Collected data
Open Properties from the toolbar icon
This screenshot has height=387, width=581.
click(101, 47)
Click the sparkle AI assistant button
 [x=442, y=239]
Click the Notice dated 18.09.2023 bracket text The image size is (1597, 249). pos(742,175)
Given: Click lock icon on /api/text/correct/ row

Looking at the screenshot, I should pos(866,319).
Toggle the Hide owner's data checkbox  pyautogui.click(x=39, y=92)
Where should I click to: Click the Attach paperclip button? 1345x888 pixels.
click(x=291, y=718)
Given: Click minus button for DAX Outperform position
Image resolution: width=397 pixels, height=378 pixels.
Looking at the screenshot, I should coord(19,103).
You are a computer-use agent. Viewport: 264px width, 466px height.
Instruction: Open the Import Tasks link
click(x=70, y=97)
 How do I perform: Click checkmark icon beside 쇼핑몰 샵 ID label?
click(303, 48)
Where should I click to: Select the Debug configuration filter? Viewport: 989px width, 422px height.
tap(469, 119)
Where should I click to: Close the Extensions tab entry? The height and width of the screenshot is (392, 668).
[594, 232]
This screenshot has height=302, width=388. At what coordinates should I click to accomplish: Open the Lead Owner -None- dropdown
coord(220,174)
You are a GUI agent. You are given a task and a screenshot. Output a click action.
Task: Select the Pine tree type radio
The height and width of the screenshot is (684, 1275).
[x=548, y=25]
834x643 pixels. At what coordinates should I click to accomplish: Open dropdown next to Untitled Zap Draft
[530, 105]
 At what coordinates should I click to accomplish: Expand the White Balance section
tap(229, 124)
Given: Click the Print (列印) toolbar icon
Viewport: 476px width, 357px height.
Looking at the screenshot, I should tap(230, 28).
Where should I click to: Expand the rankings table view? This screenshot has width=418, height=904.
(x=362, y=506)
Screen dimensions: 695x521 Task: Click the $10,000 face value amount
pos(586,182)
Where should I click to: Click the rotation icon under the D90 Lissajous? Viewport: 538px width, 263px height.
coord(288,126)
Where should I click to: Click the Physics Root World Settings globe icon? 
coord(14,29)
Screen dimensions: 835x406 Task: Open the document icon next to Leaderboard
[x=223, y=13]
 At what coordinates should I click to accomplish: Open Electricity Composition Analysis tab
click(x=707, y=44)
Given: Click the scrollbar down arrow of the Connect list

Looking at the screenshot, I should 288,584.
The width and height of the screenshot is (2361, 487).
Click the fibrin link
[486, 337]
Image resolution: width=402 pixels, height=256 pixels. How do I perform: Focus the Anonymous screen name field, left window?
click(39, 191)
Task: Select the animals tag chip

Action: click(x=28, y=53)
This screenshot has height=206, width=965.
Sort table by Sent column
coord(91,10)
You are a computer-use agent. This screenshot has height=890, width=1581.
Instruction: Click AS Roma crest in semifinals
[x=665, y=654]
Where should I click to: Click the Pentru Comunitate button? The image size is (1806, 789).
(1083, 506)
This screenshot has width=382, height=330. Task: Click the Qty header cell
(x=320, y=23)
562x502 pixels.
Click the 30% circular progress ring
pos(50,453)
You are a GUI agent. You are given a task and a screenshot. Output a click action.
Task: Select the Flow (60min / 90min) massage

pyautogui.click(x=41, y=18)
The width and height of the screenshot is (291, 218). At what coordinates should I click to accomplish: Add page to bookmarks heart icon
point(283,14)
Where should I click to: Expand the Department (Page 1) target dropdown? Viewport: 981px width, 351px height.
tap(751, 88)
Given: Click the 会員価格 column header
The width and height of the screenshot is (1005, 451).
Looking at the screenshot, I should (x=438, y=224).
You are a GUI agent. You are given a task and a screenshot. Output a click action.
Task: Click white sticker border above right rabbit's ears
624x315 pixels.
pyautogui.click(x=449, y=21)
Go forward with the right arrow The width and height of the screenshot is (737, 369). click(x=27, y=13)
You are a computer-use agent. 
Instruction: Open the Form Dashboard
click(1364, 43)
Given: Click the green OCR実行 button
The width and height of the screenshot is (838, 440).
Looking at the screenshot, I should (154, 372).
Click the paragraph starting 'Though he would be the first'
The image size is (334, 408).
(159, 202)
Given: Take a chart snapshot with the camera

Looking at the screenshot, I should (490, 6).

- _Instructions for the task_:
Exact copies of all entries are what's needed here.

- _Result of the exercise_:
Open Properties from the toolbar icon
This screenshot has height=387, width=581.
click(101, 47)
Click the sparkle AI assistant button
 [x=442, y=239]
Click the Notice dated 18.09.2023 bracket text The image size is (1597, 249). pos(742,175)
Given: Click lock icon on /api/text/correct/ row

Looking at the screenshot, I should pos(866,319).
Toggle the Hide owner's data checkbox  pyautogui.click(x=39, y=92)
Where should I click to: Click the Attach paperclip button? 1345x888 pixels.
click(x=291, y=718)
Given: Click minus button for DAX Outperform position
Image resolution: width=397 pixels, height=378 pixels.
Looking at the screenshot, I should coord(19,103).
You are a computer-use agent. Viewport: 264px width, 466px height.
Instruction: Open the Import Tasks link
click(x=70, y=97)
 How do I perform: Click checkmark icon beside 쇼핑몰 샵 ID label?
click(303, 48)
Where should I click to: Select the Debug configuration filter? Viewport: 989px width, 422px height.
tap(469, 119)
Where should I click to: Close the Extensions tab entry? The height and width of the screenshot is (392, 668).
[594, 232]
This screenshot has height=302, width=388. At what coordinates should I click to accomplish: Open the Lead Owner -None- dropdown
coord(220,174)
You are a GUI agent. You are given a task and a screenshot. Output a click action.
Task: Select the Pine tree type radio
The height and width of the screenshot is (684, 1275).
[x=548, y=25]
834x643 pixels. At what coordinates should I click to accomplish: Open dropdown next to Untitled Zap Draft
[530, 105]
 At what coordinates should I click to accomplish: Expand the White Balance section
tap(229, 124)
Given: Click the Print (列印) toolbar icon
Viewport: 476px width, 357px height.
Looking at the screenshot, I should tap(230, 28).
Where should I click to: Expand the rankings table view? This screenshot has width=418, height=904.
(x=362, y=506)
Screen dimensions: 695x521 Task: Click the $10,000 face value amount
pos(586,182)
Where should I click to: Click the rotation icon under the D90 Lissajous? Viewport: 538px width, 263px height.
coord(288,126)
Where should I click to: Click the Physics Root World Settings globe icon? 
coord(14,29)
Screen dimensions: 835x406 Task: Open the document icon next to Leaderboard
[x=223, y=13]
 At what coordinates should I click to accomplish: Open Electricity Composition Analysis tab
click(x=707, y=44)
Given: Click the scrollbar down arrow of the Connect list

Looking at the screenshot, I should 288,584.
The width and height of the screenshot is (2361, 487).
Click the fibrin link
[486, 337]
Image resolution: width=402 pixels, height=256 pixels. How do I perform: Focus the Anonymous screen name field, left window?
click(39, 191)
Task: Select the animals tag chip

Action: click(x=28, y=53)
This screenshot has height=206, width=965.
Sort table by Sent column
coord(91,10)
You are a computer-use agent. This screenshot has height=890, width=1581.
Instruction: Click AS Roma crest in semifinals
[x=665, y=654]
Where should I click to: Click the Pentru Comunitate button? The image size is (1806, 789).
(1083, 506)
This screenshot has width=382, height=330. Task: Click the Qty header cell
(x=320, y=23)
562x502 pixels.
Click the 30% circular progress ring
pos(50,453)
You are a GUI agent. You are given a task and a screenshot. Output a click action.
Task: Select the Flow (60min / 90min) massage

pyautogui.click(x=41, y=18)
The width and height of the screenshot is (291, 218). At what coordinates should I click to accomplish: Add page to bookmarks heart icon
point(283,14)
Where should I click to: Expand the Department (Page 1) target dropdown? Viewport: 981px width, 351px height.
tap(751, 88)
Given: Click the 会員価格 column header
The width and height of the screenshot is (1005, 451).
Looking at the screenshot, I should (x=438, y=224).
You are a GUI agent. You are given a task and a screenshot. Output a click action.
Task: Click white sticker border above right rabbit's ears
624x315 pixels.
pyautogui.click(x=449, y=21)
Go forward with the right arrow The width and height of the screenshot is (737, 369). click(x=27, y=13)
You are a computer-use agent. 
Instruction: Open the Form Dashboard
click(1364, 43)
Given: Click the green OCR実行 button
The width and height of the screenshot is (838, 440).
Looking at the screenshot, I should (154, 372).
Click the paragraph starting 'Though he would be the first'
The image size is (334, 408).
(159, 202)
Given: Take a chart snapshot with the camera

Looking at the screenshot, I should (490, 6).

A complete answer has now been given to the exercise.